Repetir uma tentativa não pode repetir o efeito
Uma nova tentativa não pode cadastrar o mesmo cliente duas vezes, gerar duas propostas, enviar duas mensagens ou realizar duas cobranças.
Esse cuidado é chamado de idempotência. O sistema usa um identificador único para reconhecer que determinada operação ou evento já foi processado.
O mesmo princípio vale para webhooks. A documentação da OpenAI informa que entregas podem ser repetidas quando o endpoint não responde corretamente e que eventos duplicados podem ocorrer em casos raros. Por isso, a aplicação deve verificar a assinatura da requisição e usar o identificador do webhook para processar cada notificação apenas uma vez.

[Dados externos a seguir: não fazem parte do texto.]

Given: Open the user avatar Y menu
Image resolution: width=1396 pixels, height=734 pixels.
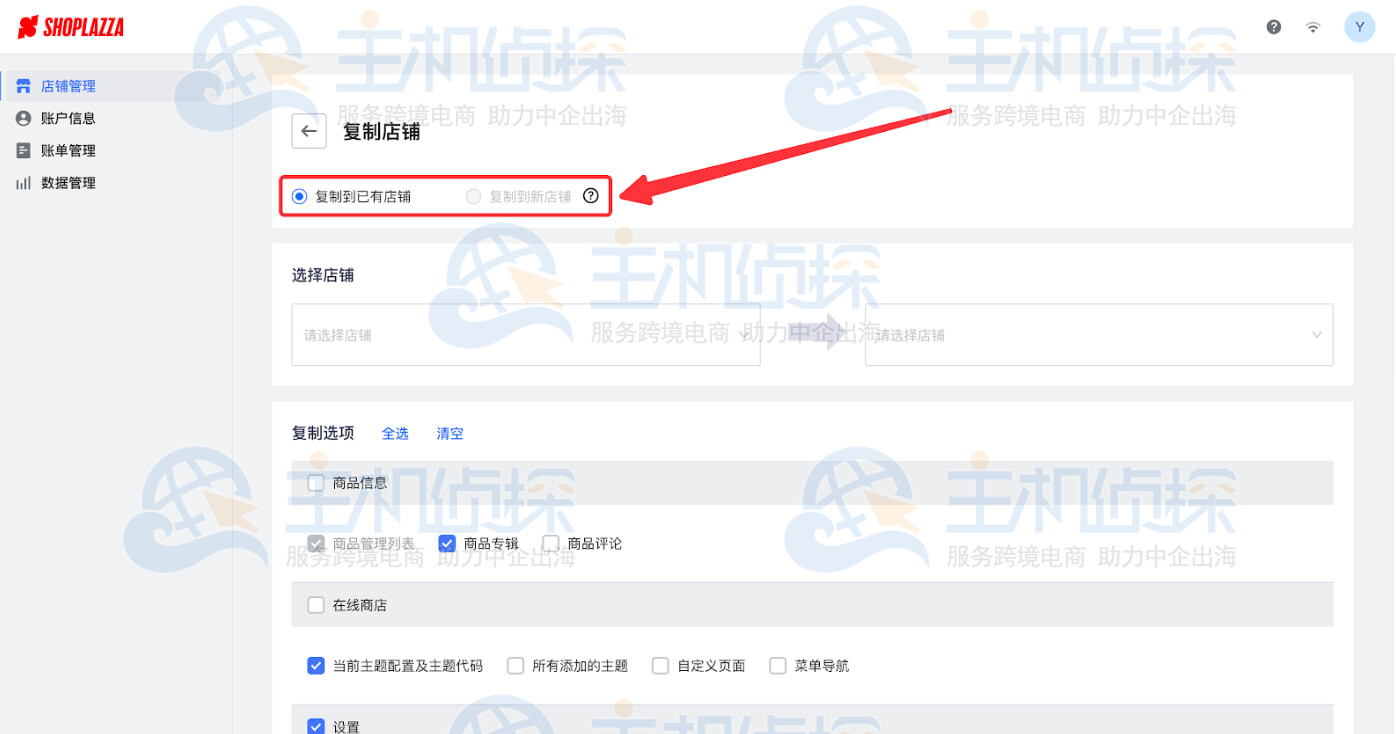Looking at the screenshot, I should (1359, 27).
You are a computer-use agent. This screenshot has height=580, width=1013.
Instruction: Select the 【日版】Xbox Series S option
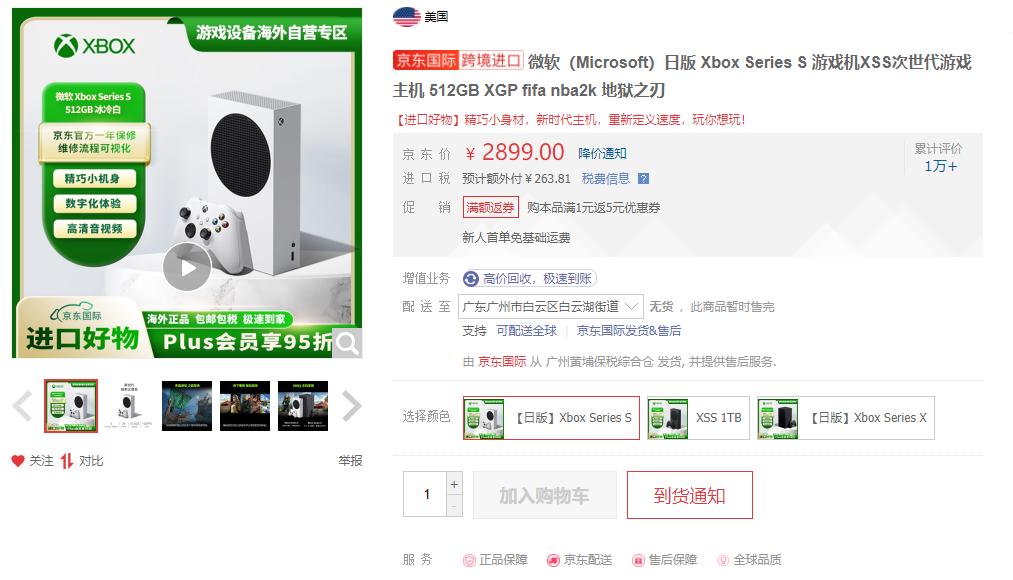[551, 418]
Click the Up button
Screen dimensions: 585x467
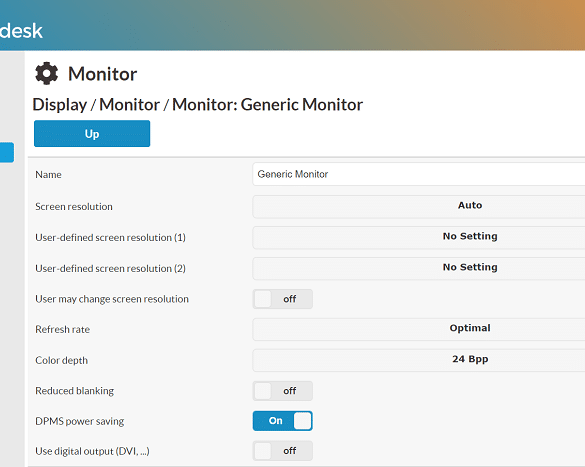coord(92,134)
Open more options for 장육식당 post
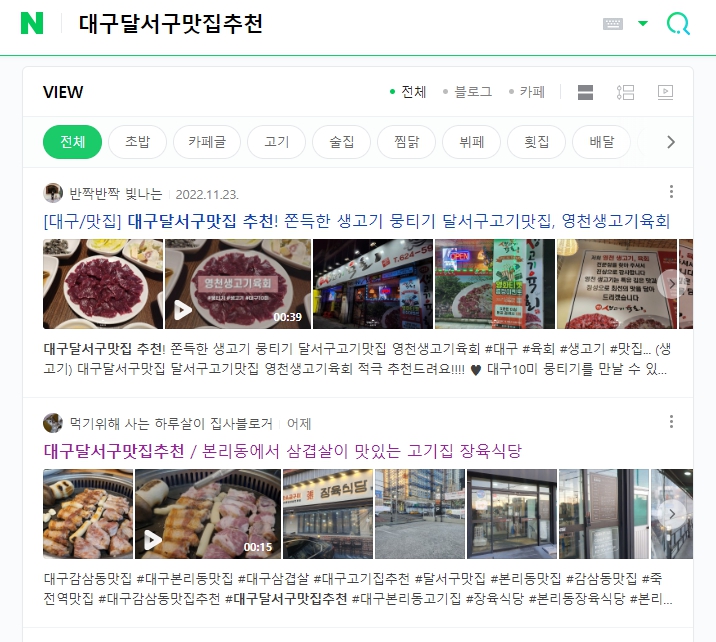The image size is (716, 642). click(671, 421)
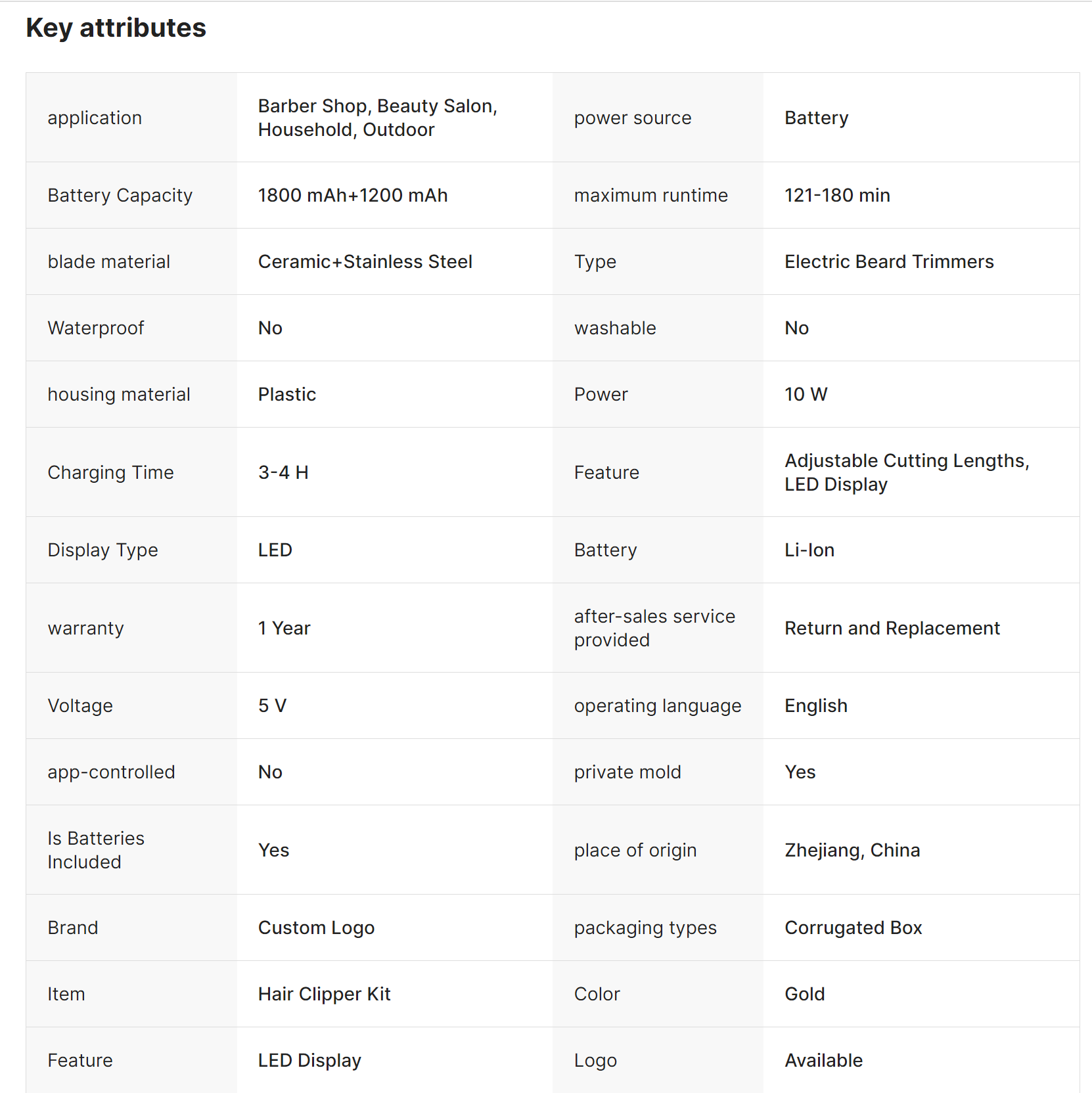Select the Plastic housing material value
1092x1093 pixels.
tap(286, 394)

Exemplos de tarefas que podem continuar após a conversa
A execução assíncrona amplia o campo de atuação dos Agentes IA porque permite transformar uma conversa em trabalho operacional.
Análise de documentos
O cliente envia contratos, laudos, currículos ou relatórios. O Agente registra a solicitação, processa os arquivos e entrega uma análise quando o trabalho termina.
Preparação de propostas
O Agente coleta as necessidades do cliente durante a conversa. Depois, consulta preços, regras comerciais, disponibilidade e dados do CRM para montar uma proposta personalizada.
Processamento de cadastros
A conversa reúne os dados iniciais, mas a conclusão depende de validações fiscais, consultas externas, análise de documentos e registro em sistemas internos.
Pesquisas com várias fontes
O Agente recebe uma pergunta, consulta diferentes fontes, compara informações e produz um relatório. A documentação de deep research da OpenAI explica que pesquisas com múltiplas etapas podem levar dezenas de minutos e recomenda execução em segundo plano com webhooks para avisar quando o resultado estiver pronto.
Rotinas administrativas
Conferência de informações, atualização de planilhas, organização de arquivos, geração de relatórios e sincronização de sistemas também podem ser iniciadas por uma conversa e finalizadas posteriormente.
O Agente deixa de ser apenas um atendente
Quando toda ação precisa terminar antes da próxima mensagem, o Agente permanece limitado ao ritmo de um chatbot.
A execução assíncrona muda essa lógica. O Agente pode receber uma demanda, transformá-la em trabalho, coordenar ferramentas, acompanhar o processo e retornar com o resultado. Ele não apenas conversa sobre a operação. Ele participa dela.
Essa mudança exige uma arquitetura que trate conversas e processos como elementos relacionados, mas diferentes.
A conversa possui mensagens, contexto e participantes. O processo possui estados, etapas, prazos, tentativas, resultados e falhas. Um pode continuar mesmo quando o outro está temporariamente inativo.
É esse desenho que permite analisar documentos, preparar propostas, processar cadastros ou pesquisar várias fontes sem deixar o cliente preso diante de uma conversa aparentemente travada.
Um processo longo precisa de status, retomada e tratamento de falhas. Não basta aumentar o tempo de espera da conversa.
Obrigado por ler até aqui.
Espero que você saia com pelo menos uma ideia cutucando a cabeça e pedindo para virar prática.